I am getting a 130 gallon tank for my barbs, was wondering if it is possible to put in either a Jack OR a Green terror in with them. I haven't decided which yet.

Some sites say they make good tank mates, and some say cichlid tank mates only, sooooo here I am! Anyone with good or bad experiences with this would be of great help!

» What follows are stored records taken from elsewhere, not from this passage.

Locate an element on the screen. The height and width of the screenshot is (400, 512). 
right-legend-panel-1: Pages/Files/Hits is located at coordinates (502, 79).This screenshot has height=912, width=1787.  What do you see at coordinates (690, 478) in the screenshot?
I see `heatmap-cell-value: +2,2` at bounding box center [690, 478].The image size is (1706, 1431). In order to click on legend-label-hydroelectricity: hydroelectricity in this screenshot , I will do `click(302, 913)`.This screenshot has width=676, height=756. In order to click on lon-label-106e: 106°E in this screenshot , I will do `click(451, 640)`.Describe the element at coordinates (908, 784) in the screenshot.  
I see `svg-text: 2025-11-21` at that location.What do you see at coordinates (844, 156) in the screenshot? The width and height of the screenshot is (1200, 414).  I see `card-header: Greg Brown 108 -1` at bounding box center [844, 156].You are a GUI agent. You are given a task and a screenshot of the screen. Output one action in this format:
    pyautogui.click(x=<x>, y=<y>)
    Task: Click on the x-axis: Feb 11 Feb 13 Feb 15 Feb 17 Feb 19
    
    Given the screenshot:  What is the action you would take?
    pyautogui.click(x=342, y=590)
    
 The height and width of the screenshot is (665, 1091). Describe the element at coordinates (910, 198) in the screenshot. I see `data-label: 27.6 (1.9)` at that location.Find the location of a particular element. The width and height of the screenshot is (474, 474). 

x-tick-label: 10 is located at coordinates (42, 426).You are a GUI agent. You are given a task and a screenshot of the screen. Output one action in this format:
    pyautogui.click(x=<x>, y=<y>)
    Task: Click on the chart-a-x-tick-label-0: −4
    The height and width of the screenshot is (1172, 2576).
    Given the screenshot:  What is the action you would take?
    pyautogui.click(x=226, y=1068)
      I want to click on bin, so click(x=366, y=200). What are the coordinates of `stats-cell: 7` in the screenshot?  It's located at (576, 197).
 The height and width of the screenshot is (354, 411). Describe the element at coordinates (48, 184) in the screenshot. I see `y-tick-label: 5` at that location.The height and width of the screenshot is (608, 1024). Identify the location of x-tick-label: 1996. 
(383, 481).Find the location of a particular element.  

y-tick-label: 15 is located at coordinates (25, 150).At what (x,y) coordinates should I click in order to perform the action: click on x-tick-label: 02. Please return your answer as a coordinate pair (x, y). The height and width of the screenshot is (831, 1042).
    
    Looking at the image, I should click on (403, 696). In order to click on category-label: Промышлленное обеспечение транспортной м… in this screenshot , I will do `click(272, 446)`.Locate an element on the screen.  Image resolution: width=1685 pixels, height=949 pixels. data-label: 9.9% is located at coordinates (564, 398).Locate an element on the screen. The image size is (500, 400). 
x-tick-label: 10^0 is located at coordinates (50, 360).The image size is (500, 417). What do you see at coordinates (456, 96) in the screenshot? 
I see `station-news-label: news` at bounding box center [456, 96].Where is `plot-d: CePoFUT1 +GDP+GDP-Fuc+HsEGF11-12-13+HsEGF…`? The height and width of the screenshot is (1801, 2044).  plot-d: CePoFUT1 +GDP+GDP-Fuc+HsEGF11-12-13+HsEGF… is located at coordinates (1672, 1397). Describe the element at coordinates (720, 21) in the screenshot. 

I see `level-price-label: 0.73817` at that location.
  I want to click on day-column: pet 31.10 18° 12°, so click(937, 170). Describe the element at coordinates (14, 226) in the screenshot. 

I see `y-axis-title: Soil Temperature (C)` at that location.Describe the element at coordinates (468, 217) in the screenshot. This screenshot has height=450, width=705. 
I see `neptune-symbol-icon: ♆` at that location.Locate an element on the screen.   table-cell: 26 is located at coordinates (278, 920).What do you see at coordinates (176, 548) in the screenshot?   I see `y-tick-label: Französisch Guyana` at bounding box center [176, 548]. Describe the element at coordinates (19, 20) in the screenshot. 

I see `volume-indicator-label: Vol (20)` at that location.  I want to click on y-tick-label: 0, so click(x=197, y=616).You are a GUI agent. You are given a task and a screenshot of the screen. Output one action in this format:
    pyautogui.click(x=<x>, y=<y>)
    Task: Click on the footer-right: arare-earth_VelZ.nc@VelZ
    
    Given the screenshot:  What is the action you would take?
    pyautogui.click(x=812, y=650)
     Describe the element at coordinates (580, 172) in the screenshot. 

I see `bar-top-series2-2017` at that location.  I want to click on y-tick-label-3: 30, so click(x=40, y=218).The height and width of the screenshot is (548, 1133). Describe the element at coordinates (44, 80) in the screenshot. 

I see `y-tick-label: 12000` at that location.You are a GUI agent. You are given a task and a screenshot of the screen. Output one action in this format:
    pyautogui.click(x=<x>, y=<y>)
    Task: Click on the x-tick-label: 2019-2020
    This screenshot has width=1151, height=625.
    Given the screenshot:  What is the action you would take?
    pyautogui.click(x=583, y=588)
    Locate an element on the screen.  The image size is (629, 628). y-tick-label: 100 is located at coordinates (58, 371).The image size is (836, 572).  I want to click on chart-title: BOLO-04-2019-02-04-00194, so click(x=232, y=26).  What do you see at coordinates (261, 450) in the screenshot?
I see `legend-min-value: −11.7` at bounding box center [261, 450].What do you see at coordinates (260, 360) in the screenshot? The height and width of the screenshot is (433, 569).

I have checked water types for each and all are within the same range as each other.


----------



## TheFishGuy (Apr 21, 2005)

They will be fine together  I've done it a million times... OK, not a million but a lot :lol:


----------



## jazz298 (Oct 14, 2007)

prefect, thank you!

Sooo, can I ask you your opinions on the jacks and green terror? I can't decide which one to get? or which one would be better?


----------



## jack lover (Aug 12, 2008)

get both :roll:


----------



## jazz298 (Oct 14, 2007)

can they co exist? in a 130 gallon tank, with a school of red tailed tinfoils? and forever?...i dont want to have to upgrade to a larger tank

they wont fight? or kill off my foils?


----------



## jack lover (Aug 12, 2008)

no they will get along fine.How many tinfoils?


----------



## jazz298 (Oct 14, 2007)

I have 4 right now, but im getting 3 more from a buddy, so 7 in total. They are red tailed foils so they shouldnt get as big as a tinfoil barb, from what *** read


----------



## TheFishGuy (Apr 21, 2005)

Long term you may have an issue with the GT. Once they hit *" they seem to go nuts. It takes quite some time before they reach the age of insanity, but they will eventually reach it. I would think a small group a jacks would work fine for long term. If they choose to spawn you will have an ongoing tank.


----------



## jazz298 (Oct 14, 2007)

OKay...what about green severums? would they be okay with jacks and/or tinfoils?
I know they get large also, but would that be an okay mix?

Don't jacks get aggressive when they spawn? they wouldnt interfere or become nasty with my tinfoils?

I was thinking 1 jack and 1 severum would be cool?
(my research gets me into more trouble then not. it makes me unable to decide! :lol: )


----------



## TheFishGuy (Apr 21, 2005)

1 jack and 1 severum would be fine


----------